Gophers occupy virtually every habitat throughout the western and central United States. They are mostly missing east of the Mississippi. These busy little rodents dig, claw and bite their way through the soil, collectively creating thousands of miles of underground tunnels. The net impact is enormous and not always detrimental to human interests. Dr. Grinnel, the well‑known University of California biologist, once said that the farmers in the San Joaquin Valley owe their rich agricultural lands to the diggings of mountain pocket gophers high up in the Sierra Nevada. Gophers have speeded up the revegetation of Mt. St. Helens. In some areas gophers were not killed by the volcanic eruption but survived the heat blast because they were underground. When the dust cleared, the gophers roto‑tilled the ash into the soil and their stockpiled seeds germinated and helped to restore the native vegetation. The CCC couldn’t have done any better.
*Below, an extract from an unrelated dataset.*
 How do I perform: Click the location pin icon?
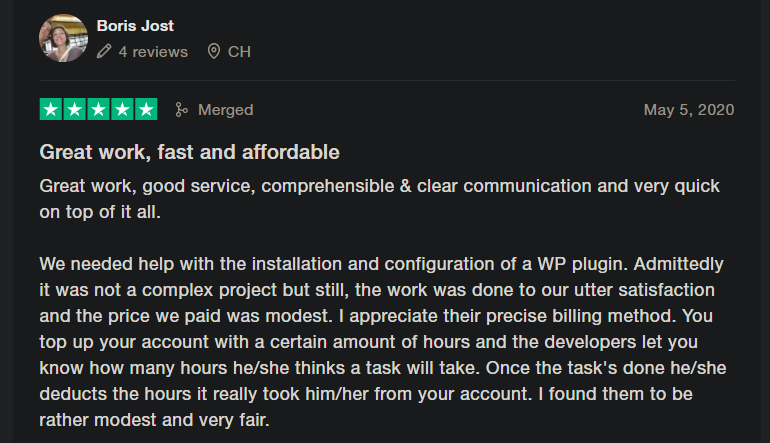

Our resident species and the one found throughout most of California is the Botta Pocket Gopher, Thomomys bottae. The “pocket” refers to two fur‑lined reversible pouches found outside the mouth on both cheeks. Essentially these are two built‑in purses for storing food. The gopher’s lips close behind the four prominent front teeth; this prevents dirt from getting down the throat. Gophers prefer loamy soil but they are capable of gnawing their way through heavy clay with their incisors. As the teeth wear out they continue to grow at the rate of a foot a year! Gophers use their chest to push the soil from their burrows up to the surface, creating the characteristic mounds. Basically a gopher is a foot‑long, buck‑toothed, underground, bulldozing rat.
My wife is normally a gentle person; she’s been known to escort houseflies out the door. But if she could have a limited thermo‑ nuclear war against the gopher in our garden, she would. I do mean gopher not gophers, because it is usually only one animal that damages a garden or yard. “Gaufre”, French for honeycomb, was the word used by early French settlers in North American for this mammal. This well describes their actions. A single pocket gopher has 2,000 square feet of tunnels! They continually burrow searching for food ‑‑ succulent roots, bulbs and our Swiss Chard plants.
Back to the missing keys. I ran over to the Park maintenance yard and grabbed a shovel. By this time an even larger crowd was gathering, offering unwanted advice. We decided to methodically dig from the hole outward in a circular pattern. Suddenly a man called out, “Hold everything, I’ve got just the solution.” He tromped back from his Winnebago with a metal detector. Beep, beep, beep. “Dig here.” And there in a side burrow surrounded by pieces of carrot and grass stems were the keys. I suppose that all is well that ends well. Except that we made a mess of the gopher’s pantry.